*** Record excerpts ***
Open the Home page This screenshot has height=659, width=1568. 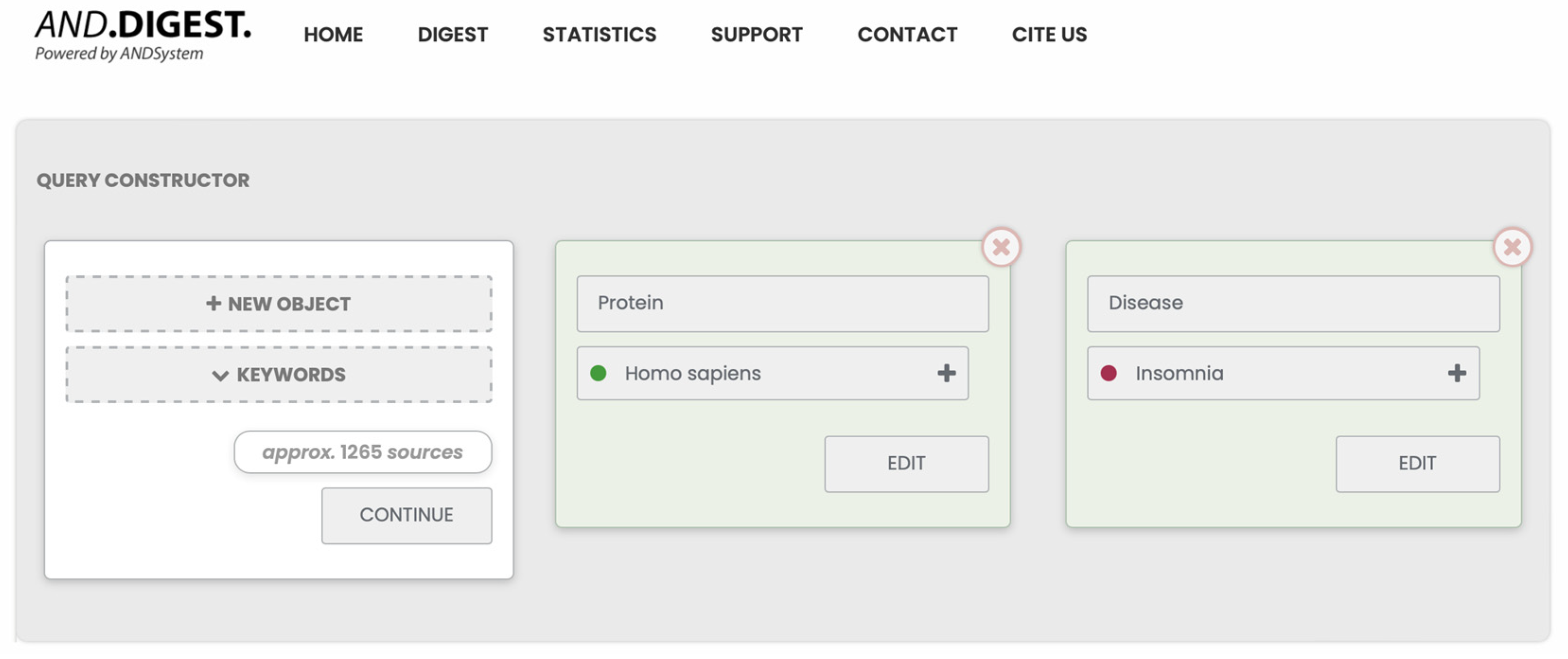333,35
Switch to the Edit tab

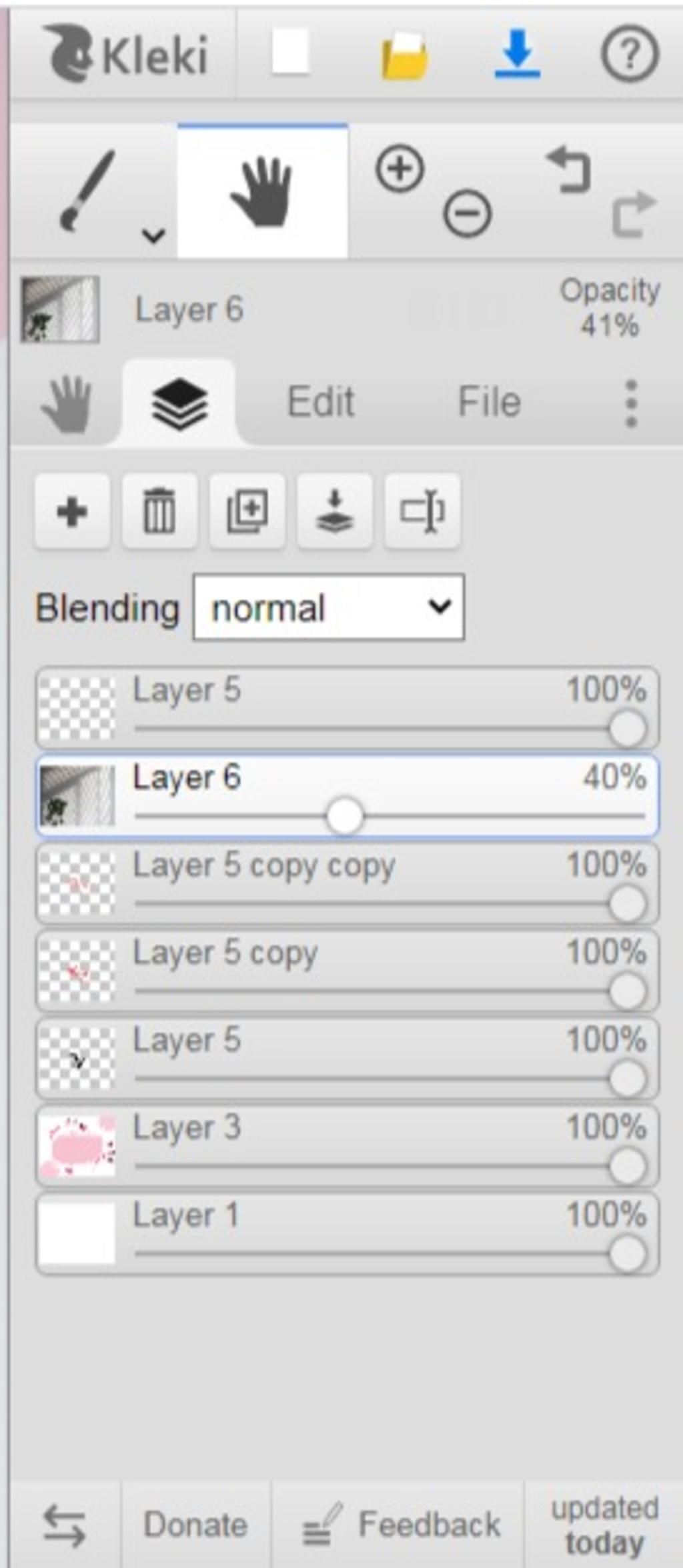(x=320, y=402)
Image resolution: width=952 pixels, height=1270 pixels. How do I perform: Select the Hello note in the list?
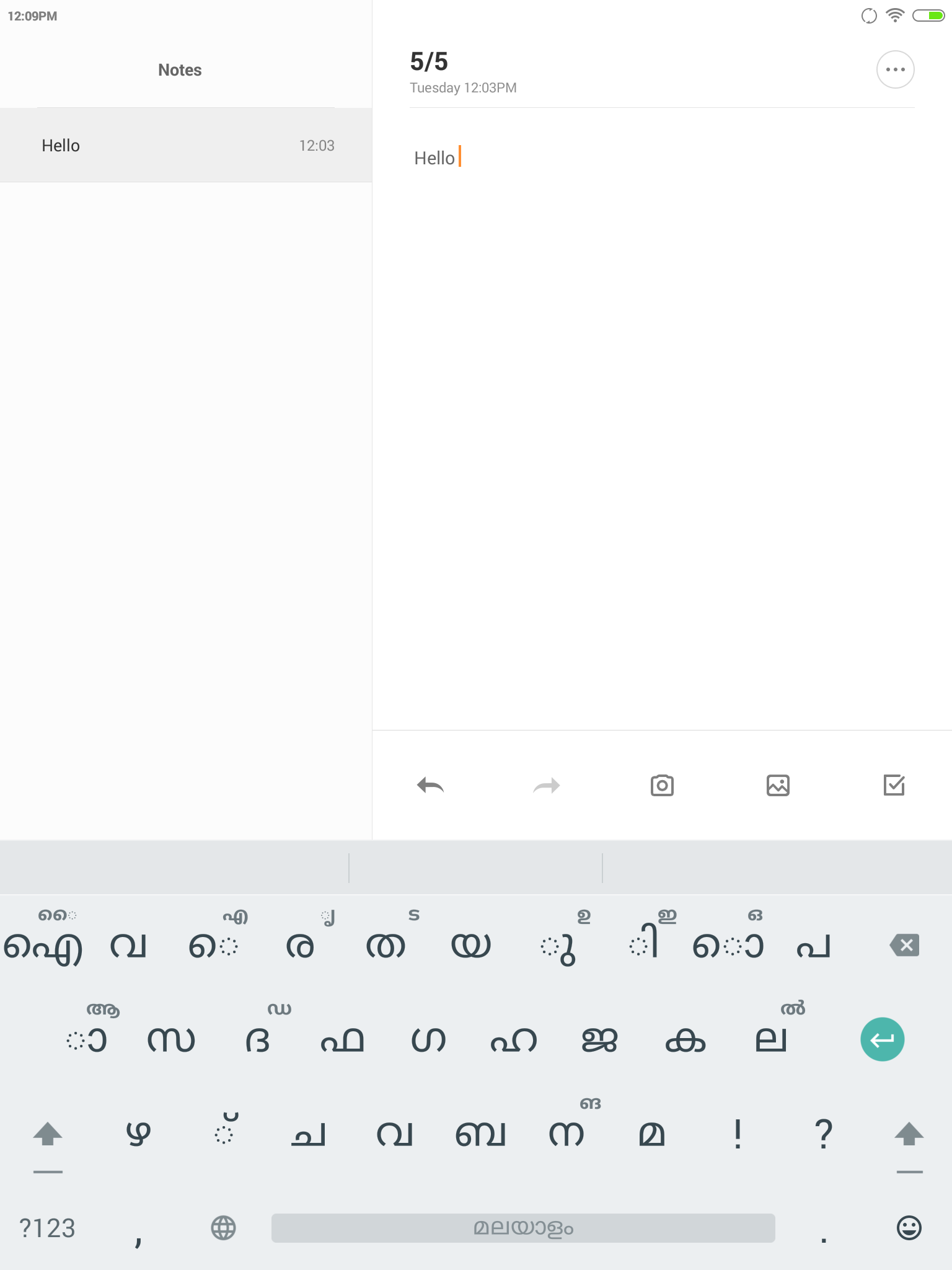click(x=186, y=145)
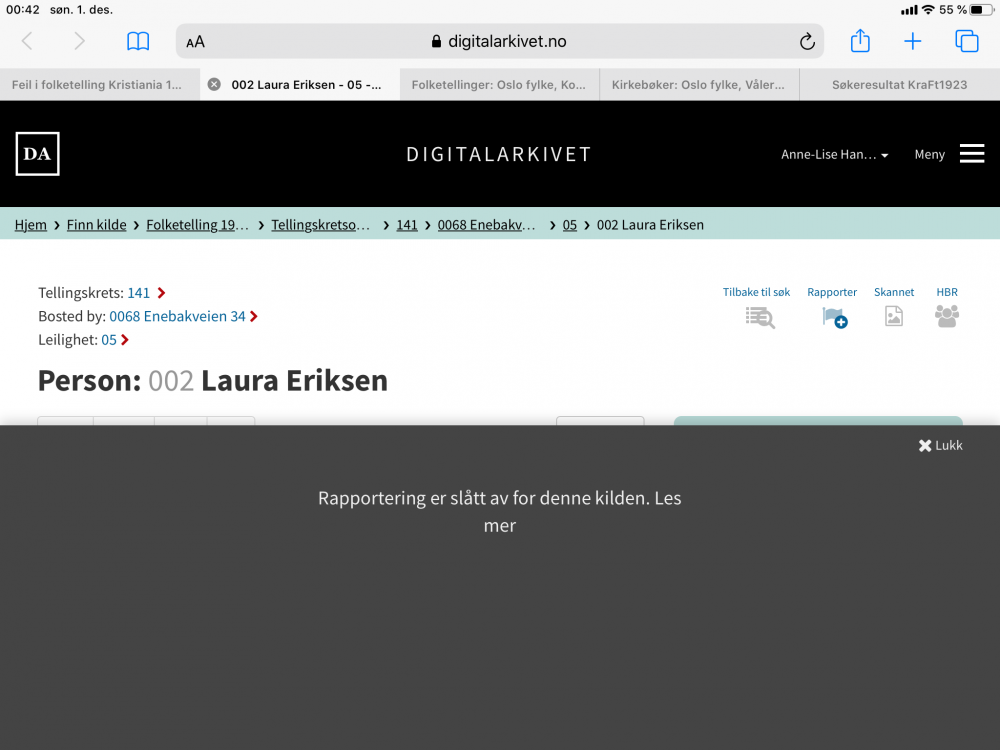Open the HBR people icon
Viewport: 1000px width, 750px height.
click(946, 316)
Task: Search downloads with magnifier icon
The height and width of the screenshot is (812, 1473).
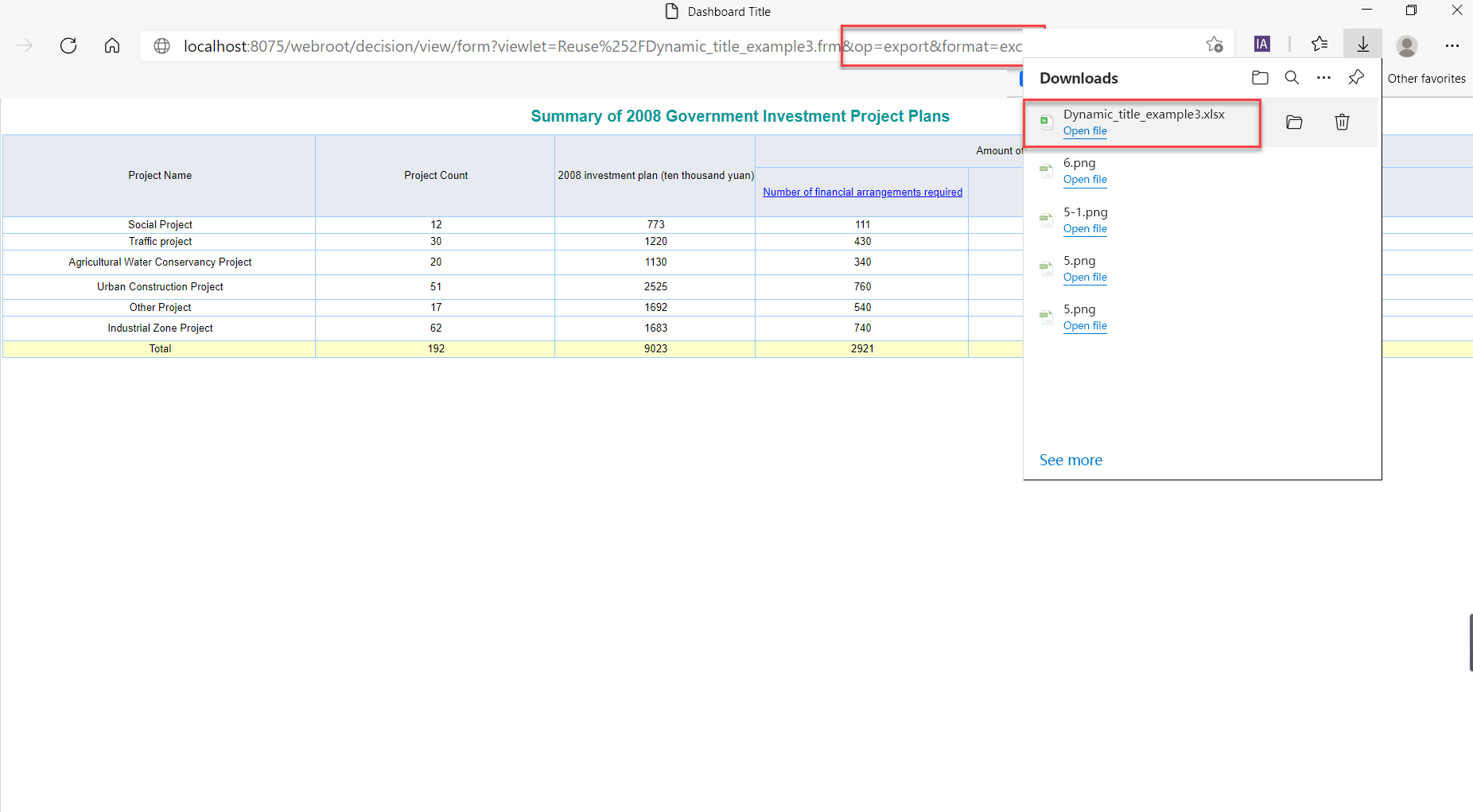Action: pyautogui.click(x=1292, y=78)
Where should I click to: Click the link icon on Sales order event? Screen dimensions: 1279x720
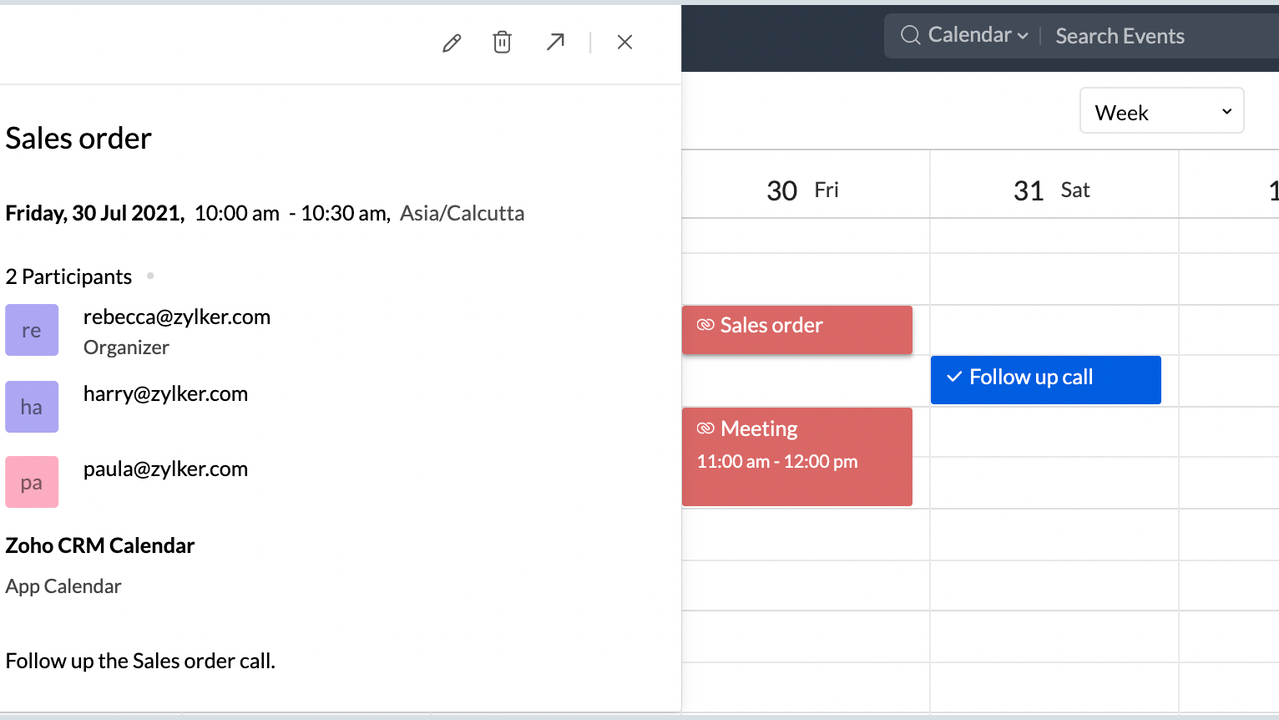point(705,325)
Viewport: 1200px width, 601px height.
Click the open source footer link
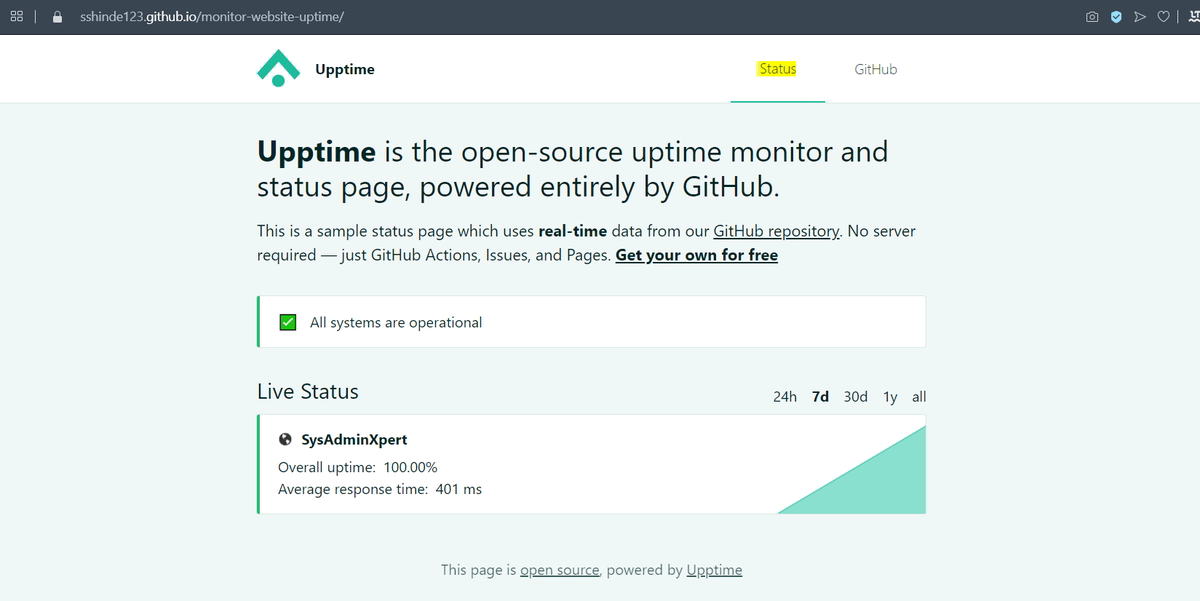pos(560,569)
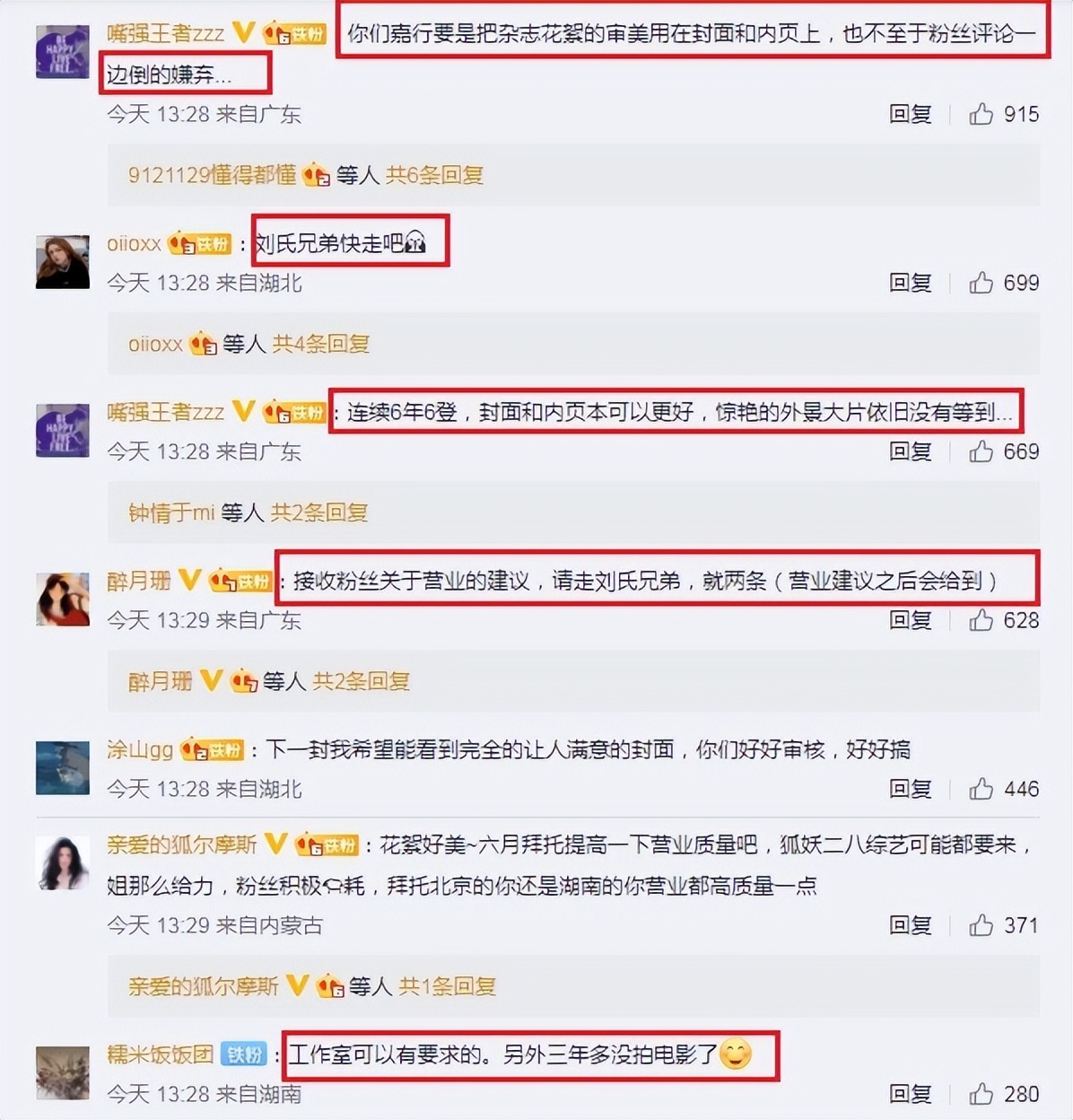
***
*Assignment*
Return only the lines that start at the line containing "Viewport: 1200px width, 601px height." and finish at the last line of the entries, exactly as written and without pictures.

*Response to the exercise*
Viewport: 1200px width, 601px height.
Click the open source footer link
pos(560,569)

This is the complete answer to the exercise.